After thinking about this a bit, I realized that I was accomplishing two separate logical tasks at the same time, and this made the query unnecessarily complicated: 1) prune out intermediate rows that have no bearing on the final solution (rows that do not begin a new task) and 2) pull the “ToTime” value from the next row. By performing #1 before #2, the query is simpler and performs with approximately half the CPU!

So here is the simplified query that first, trims out the rows we don’t care about, then gets the ToTime value using aggregates rather than a JOIN. Yes, it does have 3 windowing functions instead of 2, but ultimately because of the fewer rows (after pruning those we don’t care about) it has less work to do:

WITH Ranks AS (
   SELECT
      Grp =
         Row_Number() OVER (ORDER BY Time)
         - Row_Number() OVER (PARTITION BY Name ORDER BY Time),
      [Time], Name
   FROM #Data D
), Ranges AS (
   SELECT
      Result = Row_Number() OVER (ORDER BY Min(R.[Time]), X.Num) / 2,
      [Time] = Min(R.[Time]),
      R.Name, X.Num
   FROM
      Ranks R
      CROSS JOIN (VALUES (1), (2)) X (Num)
   GROUP BY
      R.Name, R.Grp, X.Num
)
SELECT
   FromTime = Min([Time]),
   ToTime = CASE WHEN Count(*) = 1 THEN NULL ELSE Max([Time]) END,
   Name = IsNull(Min(CASE WHEN Num = 2 THEN Name ELSE NULL END), Min(Name))
FROM Ranges R
WHERE Result > 0
GROUP BY Result
ORDER BY FromTime;

This updated query has all the same issues as I presented in my explanation, however, they are easier to solve because I am not dealing with the extra unneeded rows.

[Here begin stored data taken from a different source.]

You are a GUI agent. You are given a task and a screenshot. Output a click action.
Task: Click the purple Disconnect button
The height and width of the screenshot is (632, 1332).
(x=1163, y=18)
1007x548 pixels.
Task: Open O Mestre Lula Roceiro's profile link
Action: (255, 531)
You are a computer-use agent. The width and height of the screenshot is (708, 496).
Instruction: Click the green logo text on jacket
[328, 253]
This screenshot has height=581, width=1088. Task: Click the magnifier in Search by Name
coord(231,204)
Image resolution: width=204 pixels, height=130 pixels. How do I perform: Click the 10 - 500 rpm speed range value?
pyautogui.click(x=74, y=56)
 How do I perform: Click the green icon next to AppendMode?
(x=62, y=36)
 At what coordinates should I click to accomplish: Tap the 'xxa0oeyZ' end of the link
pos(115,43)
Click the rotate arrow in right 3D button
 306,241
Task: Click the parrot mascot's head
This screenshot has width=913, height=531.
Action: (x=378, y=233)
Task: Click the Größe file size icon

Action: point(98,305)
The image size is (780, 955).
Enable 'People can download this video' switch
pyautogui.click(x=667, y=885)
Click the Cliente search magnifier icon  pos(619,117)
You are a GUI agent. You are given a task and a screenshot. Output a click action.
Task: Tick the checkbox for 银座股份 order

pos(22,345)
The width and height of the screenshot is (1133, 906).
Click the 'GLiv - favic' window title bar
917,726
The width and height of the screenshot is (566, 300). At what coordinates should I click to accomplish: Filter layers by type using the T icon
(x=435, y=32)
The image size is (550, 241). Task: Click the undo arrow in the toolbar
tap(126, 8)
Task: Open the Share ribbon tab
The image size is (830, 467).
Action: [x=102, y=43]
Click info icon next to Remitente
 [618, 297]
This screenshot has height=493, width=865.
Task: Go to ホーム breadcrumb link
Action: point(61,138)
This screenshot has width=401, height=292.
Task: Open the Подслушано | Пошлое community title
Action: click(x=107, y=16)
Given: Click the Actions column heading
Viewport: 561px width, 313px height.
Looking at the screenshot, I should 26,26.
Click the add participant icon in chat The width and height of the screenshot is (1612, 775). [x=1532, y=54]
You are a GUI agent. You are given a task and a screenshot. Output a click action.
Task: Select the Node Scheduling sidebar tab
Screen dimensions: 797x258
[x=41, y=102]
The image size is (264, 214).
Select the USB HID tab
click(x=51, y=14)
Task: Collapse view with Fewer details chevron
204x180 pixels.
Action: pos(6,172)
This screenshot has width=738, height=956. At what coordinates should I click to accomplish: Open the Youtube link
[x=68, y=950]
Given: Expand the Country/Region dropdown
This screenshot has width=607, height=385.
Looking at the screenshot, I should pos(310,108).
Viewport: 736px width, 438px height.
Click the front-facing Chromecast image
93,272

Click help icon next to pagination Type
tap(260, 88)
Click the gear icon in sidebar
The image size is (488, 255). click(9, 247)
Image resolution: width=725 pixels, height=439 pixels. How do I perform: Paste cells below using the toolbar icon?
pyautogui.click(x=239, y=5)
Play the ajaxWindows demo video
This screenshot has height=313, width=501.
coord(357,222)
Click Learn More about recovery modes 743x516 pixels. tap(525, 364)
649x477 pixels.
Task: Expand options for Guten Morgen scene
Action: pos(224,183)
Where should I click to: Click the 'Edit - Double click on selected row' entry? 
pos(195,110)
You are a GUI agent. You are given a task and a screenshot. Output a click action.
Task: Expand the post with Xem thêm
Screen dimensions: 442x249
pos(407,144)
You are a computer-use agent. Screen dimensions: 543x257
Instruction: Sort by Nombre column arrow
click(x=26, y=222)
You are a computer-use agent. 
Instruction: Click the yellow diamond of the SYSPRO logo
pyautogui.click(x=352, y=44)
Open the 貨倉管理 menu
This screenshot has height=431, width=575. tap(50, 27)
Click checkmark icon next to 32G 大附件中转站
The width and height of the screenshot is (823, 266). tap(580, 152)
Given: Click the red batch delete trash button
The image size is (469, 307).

I also see that the Row_Number() / 2 value of 0 I had to exclude, and I am not sure why I didn’t exclude it from the prior query, but in any case this works perfectly and is amazingly fast!

Outer Apply Tidies Things Up

Last, here is a version basically identical to Simon Kingston’s query that I think is an easier to understand syntax.

SELECT
   FromTime = Min(D.Time),
   X.ToTime,
   D.Name
FROM
   #Data D
   OUTER APPLY (
      SELECT TOP 1 ToTime = D2.[Time]
      FROM #Data D2
      WHERE
         D.[Time] < D2.[Time]
         AND D.[Name] <> D2.[Name]
      ORDER BY D2.[Time]
   ) X
GROUP BY
   X.ToTime,
   D.Name
ORDER BY
   FromTime;

Here’s the setup script if you want to do performance comparison on a larger data set:

CREATE TABLE #Data (
    RecordId int,
    [Time]  int,
    Name varchar(10)
);
INSERT #Data VALUES
    (1, 10, 'Running'),
    (2, 18, 'Running'),
    (3, 21, 'Running'),
    (4, 29, 'Walking'),
    (5, 33, 'Walking'),
    (6, 57, 'Running'),
    (7, 66, 'Running'),
    (8, 77, 'Running'),
    (9, 81, 'Walking'),
    (10, 89, 'Running'),
    (11, 93, 'Walking'),
    (12, 99, 'Running'),
    (13, 107, 'Running'),
    (14, 113, 'Walking'),
    (15, 124, 'Walking'),
    (16, 155, 'Walking'),
    (17, 178, 'Running');
GO
insert #data select recordid + (select max(recordid) from #data), time + (select max(time) +25 from #data), name from #data
GO 10

Explanation

Here is the basic idea behind my query.

The times that represent a switch have to appear in two adjacent rows, one to end the prior activity, and one to begin the next activity. The natural solution to this is a join so that an output row can pull from its own row (for the start time) and the next changed row (for the end time).
However, my query accomplishes the need to make end times appear in two different rows by repeating the row twice, with CROSS JOIN (VALUES (1), (2)). We now have all our rows duplicated. The idea is that instead of using a JOIN to do calculation across columns, we’ll use some form of aggregation to collapse each desired pair of rows into one.
The next task is to make each duplicate row split properly so that one instance goes with the prior pair and one with the next pair. This is accomplished with the T column, a ROW_NUMBER() ordered by Time, and then divided by 2 (though I changed it do a DENSE_RANK() for symmetry as in this case it returns the same value as ROW_NUMBER). For efficiency I performed the division in the next step so that the row number could be reused in another calculation (keep reading). Since row number starts at 1, and dividing by 2 implicitly converts to int, this has the effect of producing the sequence 0 1 1 2 2 3 3 4 4 ... which has the desired result: by grouping by this calculated value, since we also ordered by Num in the row number, we’ve now accomplished that all sets after the first one are comprised of a Num = 2 from the “prior” row, and a Num = 1 from the “next” row.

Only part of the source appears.